## Document segment
Plains Cottonwood

I returned, and saw under the sun, that the race is not to the swift, nor the battle to the strong, neither yet bread to the wise, nor yet riches to men of understanding, nor yet favour to men of skill; but time and chance happeneth to them all.

I used to teach this verse to my English students. Look, I’d say: images, simply put, can carry rhetorical weight. Don’t use a ten-dollar word when you can get one just as good for a nickel. I’d think I could see the light go on behind their eyes, and they’d ruminate a bit, and then say “Huh?” …and “How much does rhetorical cost?”

In the end, I probably enjoyed the lesson more than they did. It helps that both the book and the score, so to speak, both Ecclesiastes and the King James translation itself, are pitch-perfect. A well-cast bell. You only have to look at other translations (“Here is something else I have observed…”) to hear the tin-eared clunk! of someone trying to render the wisdom more literally or in a more contemporary voice. It’s always a mistake when you have poetry — Earth’s highest flower of poetry, in this case, if you believe Thomas Wolfe — to pretend it should be anything else.

But it wasn’t nostalgia for lessons past that got me thinking about Ecclesiastes 9:11 again. I was thinking how easily we’re constrained by convention, how often we perceive a thing in only one form because it’s been handed to us that way. How insistent those thought forms are. So, for instance, we have the notion, old as Rome, of ostriches burying their heads in the sand to avoid predators — by analogy, we stubbornly avoid the obvious: “US government burying head deeper in sand on climate change” is the headline of one recent article. Except that ostriches do nothing of the kind. Doesn’t matter. The idea is too valuable in argument to let fact interfere.

## Records provided
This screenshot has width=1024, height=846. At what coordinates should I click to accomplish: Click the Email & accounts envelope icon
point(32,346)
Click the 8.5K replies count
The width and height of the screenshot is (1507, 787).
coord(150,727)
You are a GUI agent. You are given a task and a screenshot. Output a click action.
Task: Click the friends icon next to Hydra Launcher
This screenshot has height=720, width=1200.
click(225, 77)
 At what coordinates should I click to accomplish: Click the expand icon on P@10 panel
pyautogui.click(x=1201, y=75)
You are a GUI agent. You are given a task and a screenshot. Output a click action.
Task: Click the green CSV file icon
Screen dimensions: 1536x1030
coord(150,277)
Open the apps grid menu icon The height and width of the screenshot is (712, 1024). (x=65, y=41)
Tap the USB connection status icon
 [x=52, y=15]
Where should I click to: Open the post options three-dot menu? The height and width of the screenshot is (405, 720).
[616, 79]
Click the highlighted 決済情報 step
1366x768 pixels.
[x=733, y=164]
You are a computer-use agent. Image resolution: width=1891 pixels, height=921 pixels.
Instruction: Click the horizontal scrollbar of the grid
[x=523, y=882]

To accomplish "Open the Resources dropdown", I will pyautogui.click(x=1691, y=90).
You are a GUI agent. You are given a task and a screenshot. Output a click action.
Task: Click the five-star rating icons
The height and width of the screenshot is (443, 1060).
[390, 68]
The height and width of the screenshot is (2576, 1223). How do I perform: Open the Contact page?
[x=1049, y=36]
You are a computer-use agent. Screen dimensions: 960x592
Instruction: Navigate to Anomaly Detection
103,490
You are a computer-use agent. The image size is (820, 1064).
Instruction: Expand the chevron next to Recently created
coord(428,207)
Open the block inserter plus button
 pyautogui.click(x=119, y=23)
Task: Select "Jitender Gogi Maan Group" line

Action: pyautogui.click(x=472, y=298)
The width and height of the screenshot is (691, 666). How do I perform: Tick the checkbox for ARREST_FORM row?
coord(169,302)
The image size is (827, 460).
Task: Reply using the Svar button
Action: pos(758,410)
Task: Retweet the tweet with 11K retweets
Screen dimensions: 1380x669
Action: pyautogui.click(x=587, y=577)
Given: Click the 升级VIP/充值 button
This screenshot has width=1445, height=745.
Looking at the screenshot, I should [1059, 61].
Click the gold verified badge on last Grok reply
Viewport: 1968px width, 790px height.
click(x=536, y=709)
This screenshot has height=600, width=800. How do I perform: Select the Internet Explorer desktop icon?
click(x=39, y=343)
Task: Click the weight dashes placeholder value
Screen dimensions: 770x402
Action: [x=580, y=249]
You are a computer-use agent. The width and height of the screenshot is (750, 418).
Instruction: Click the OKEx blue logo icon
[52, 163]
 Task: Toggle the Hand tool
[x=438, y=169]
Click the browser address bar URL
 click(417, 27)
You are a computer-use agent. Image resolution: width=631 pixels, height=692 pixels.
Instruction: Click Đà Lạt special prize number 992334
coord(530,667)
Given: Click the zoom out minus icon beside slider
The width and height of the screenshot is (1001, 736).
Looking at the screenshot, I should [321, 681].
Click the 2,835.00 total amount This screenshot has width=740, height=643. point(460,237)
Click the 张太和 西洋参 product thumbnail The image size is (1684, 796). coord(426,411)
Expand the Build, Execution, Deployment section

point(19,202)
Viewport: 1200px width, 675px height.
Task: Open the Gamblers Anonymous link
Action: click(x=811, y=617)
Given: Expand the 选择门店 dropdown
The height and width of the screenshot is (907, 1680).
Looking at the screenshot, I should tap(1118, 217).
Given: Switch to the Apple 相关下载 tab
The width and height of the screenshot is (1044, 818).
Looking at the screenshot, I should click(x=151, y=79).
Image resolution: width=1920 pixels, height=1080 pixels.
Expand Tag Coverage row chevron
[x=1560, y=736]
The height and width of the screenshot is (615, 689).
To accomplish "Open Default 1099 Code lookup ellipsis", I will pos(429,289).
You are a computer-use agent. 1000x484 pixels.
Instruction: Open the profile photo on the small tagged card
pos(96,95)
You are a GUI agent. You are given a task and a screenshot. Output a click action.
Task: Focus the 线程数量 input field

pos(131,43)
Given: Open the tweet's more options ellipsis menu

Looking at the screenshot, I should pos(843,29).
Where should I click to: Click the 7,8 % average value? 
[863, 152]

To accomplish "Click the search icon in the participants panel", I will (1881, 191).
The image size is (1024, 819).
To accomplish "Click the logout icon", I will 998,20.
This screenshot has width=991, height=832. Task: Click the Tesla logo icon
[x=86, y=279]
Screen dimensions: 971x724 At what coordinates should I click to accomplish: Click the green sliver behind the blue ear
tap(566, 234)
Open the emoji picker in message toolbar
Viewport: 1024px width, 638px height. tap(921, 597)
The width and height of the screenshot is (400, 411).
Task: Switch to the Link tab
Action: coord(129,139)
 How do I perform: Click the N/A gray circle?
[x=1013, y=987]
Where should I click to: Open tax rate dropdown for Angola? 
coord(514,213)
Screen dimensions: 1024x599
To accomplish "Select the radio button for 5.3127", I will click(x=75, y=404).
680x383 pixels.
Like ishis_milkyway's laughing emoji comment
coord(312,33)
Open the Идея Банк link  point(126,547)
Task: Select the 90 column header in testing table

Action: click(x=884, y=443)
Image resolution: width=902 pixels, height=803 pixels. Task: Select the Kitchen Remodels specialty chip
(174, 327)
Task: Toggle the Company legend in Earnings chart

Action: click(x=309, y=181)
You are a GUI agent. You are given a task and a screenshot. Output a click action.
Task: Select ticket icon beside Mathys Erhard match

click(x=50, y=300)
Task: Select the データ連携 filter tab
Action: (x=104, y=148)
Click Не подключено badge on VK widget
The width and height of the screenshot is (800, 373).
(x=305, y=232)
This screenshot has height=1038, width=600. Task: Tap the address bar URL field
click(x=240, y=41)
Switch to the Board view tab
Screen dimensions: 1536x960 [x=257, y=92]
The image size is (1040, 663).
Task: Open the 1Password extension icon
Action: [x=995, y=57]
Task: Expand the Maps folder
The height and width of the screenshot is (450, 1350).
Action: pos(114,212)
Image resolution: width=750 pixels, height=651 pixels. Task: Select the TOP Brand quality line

## Task statement
In the essay titled "Plains Cottonwood," whose view is cited for calling Ecclesiastes Earth's highest flower of poetry?

## Output of the exercise
Thomas Wolfe